Question
(redacted)
April 8, 1999
via Hand Delivery
Mr. Richard Smith
Deputy Assistant Director
Premerger Notification Office
Federal Trade Commission
Bureau of Competition
Room 303
Washington, DC 20580
Re: Exemption from Filing Under Hart-Scott Rodino Act
Dear Dick:
This will confirm our conversation of a few weeks ago and my understanding regarding application of the Hart-Scott-Rodino Act's exemption for a transaction involving an acquisition of a hospital by a health care system that is an agency of the state. Section 7!(c) of title 15, U.S. Code, exempts from the requirements of the Act "transfers to or from a . . . State or political subdivision thereof . . . ." Our client, a state health care system (System) operates, among other things, hospitals, proposes to acquire a nonprofit hospital in the state. This acquisition will not require notification under the Act if the health care system is an agency of the state and hence a State for purposes of the statute. We discussed very generally the following indicia that may be used to determine whether our client is an agency of the state.
1. The language of the statute establishing the System.
2.The expressed intention of the legislature in creating the System.
3.The position of the State Attorney General on the issue.
4. Application to the system of laws generally applied to State agencies.
We also discussed that a state constitutional provision can support the conclusion on this issue, though none is applicable to our client. Additionally, it would seem to me that the method of Board appointment would also be relevant. Let me briefly set out my reasoning that supports my conclusion that the System is a State for purposes of the Act.
1. Authorizing statue. The System was explicitly established by public law enacted by the State legislature.
2.Legislative history. While there is no "official" legislative history in the state in which the System is located, there are documentary materials contemporaneous with consideration of the legislation that evidence clearly the legislature's intent to establish the System as an agency of the State.
3. State AG's position. We do not have a specific attorney General's opinion directly on the issue, but the Attorney General has historically taken the position that the components of the System are agencies of the State and has opined on applicability of laws to the system and its components in that context.
4. Applicability of laws. Laws applying to State agencies have been applied to the System as a matter of practice or as specified by the authorizing legislation. Specifically:
- employees of the System are deemed to be employees of the State;
- the System is subject to the State's executive budget act;
- The State Public Records act applies to the System; and
- except insofar as the authorizing legislation provides relief, state procurement Laws and regulations are applicable to the System.
5. Board appointments. In addition to the above, the governing Board of the System is established by the legislation establishing the system, and board appointments are to be made by designated State officials.

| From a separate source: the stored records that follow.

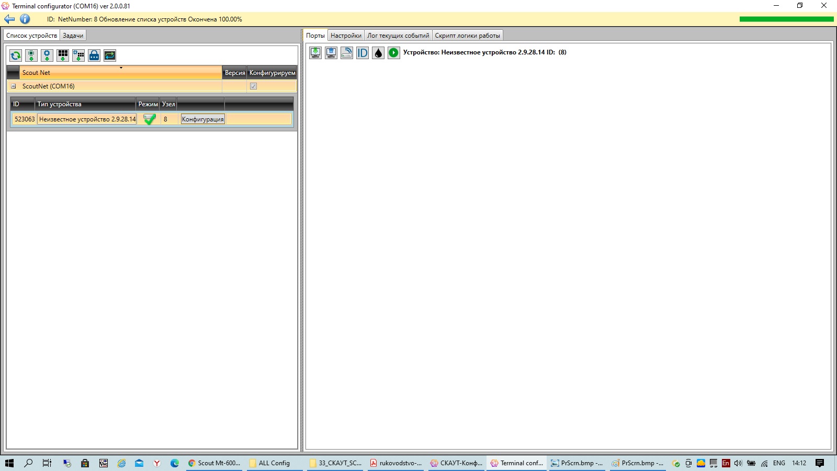Click the padlock icon in device toolbar
The image size is (837, 471).
[94, 55]
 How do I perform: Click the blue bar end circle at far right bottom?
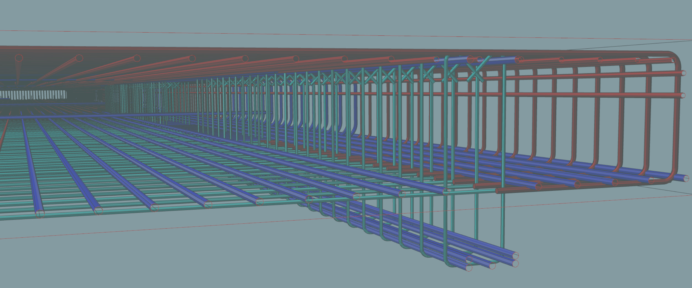coord(686,179)
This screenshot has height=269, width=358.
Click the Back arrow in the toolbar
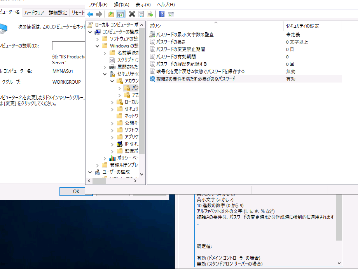pos(90,14)
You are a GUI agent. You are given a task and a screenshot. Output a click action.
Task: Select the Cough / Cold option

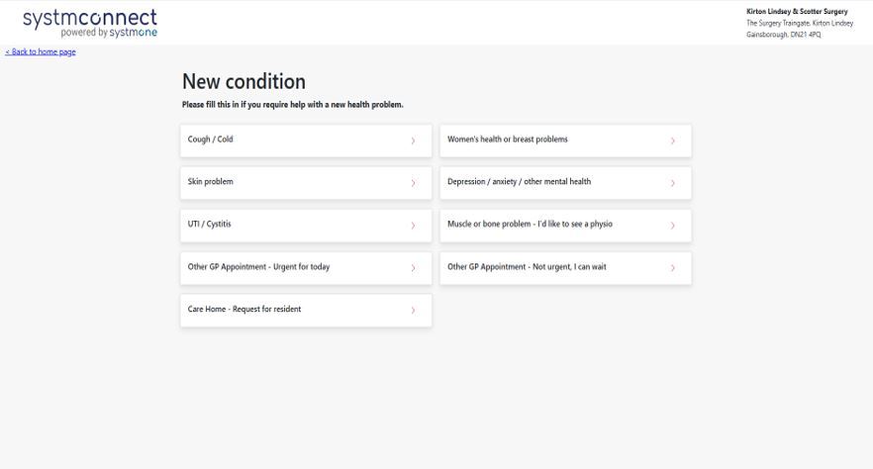[211, 140]
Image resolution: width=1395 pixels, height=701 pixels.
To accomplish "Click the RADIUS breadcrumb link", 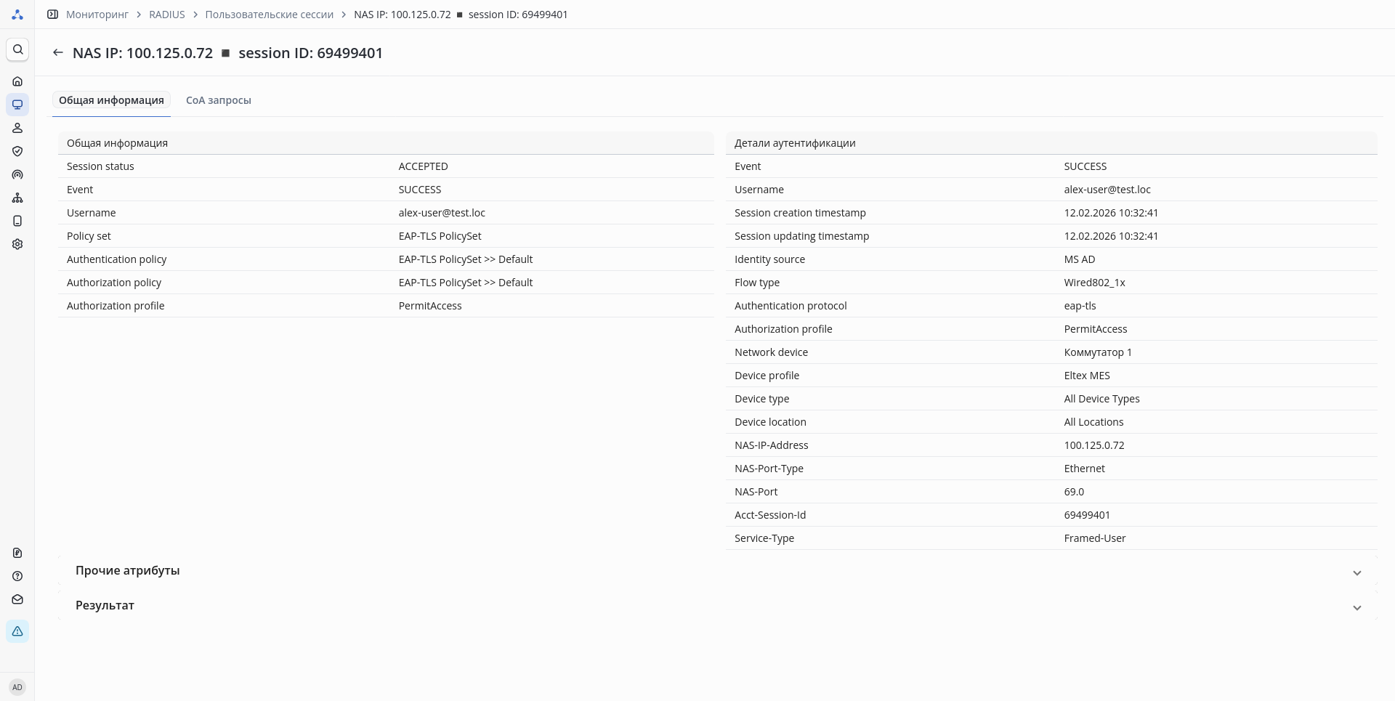I will click(167, 15).
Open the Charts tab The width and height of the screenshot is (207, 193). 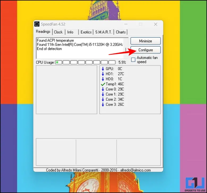click(x=121, y=32)
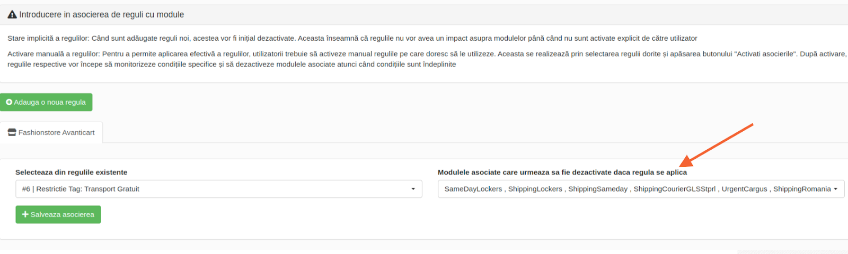Screen dimensions: 848x254
Task: Open the Fashionstore Avanticart tab
Action: [x=51, y=132]
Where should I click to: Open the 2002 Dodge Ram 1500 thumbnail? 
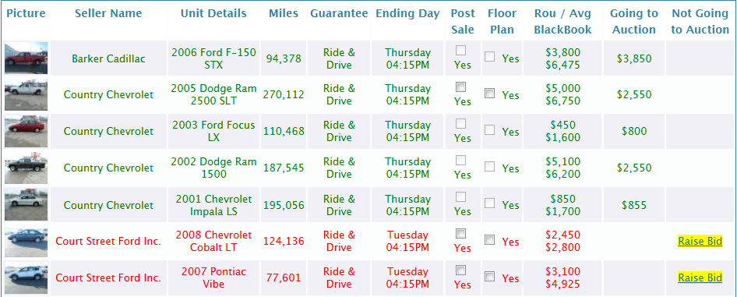click(26, 168)
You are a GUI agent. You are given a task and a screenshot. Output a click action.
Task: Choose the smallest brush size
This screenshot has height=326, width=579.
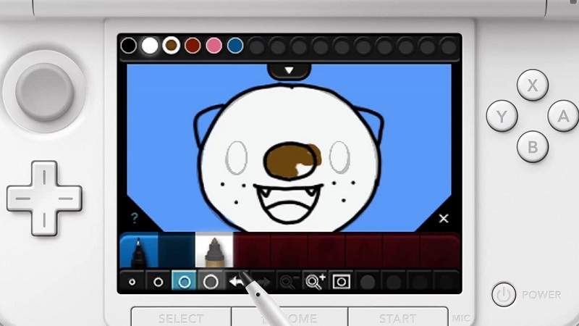tap(132, 282)
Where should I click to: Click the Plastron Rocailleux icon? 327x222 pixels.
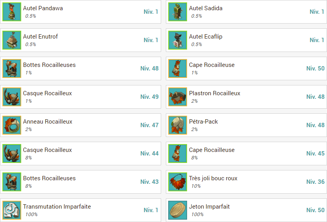(178, 97)
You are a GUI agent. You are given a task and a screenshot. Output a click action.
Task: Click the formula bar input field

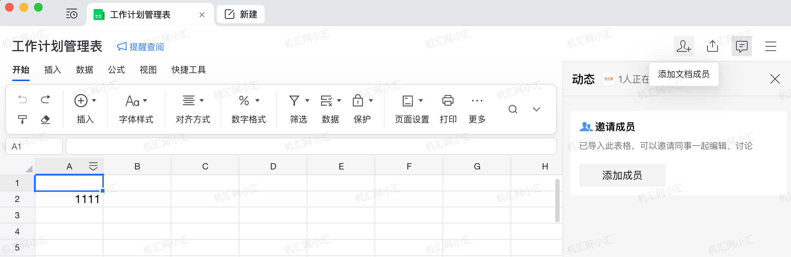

In light of these facts, I believe it is appropriate to conclude, consistent with our discussion, that the System is a state agency exempt from the filing requirement of the Act under the express terms of the statute itself. Moreover, since the System is a State "agency," it is not an "entity" under section 801.1(a)(2) of the applicable regulations.
If this does not comport with your understanding of the applicable law and regulations and their interpretation as would potentially be applied to the facts provided above, please let me know without delay. Many thanks, as always.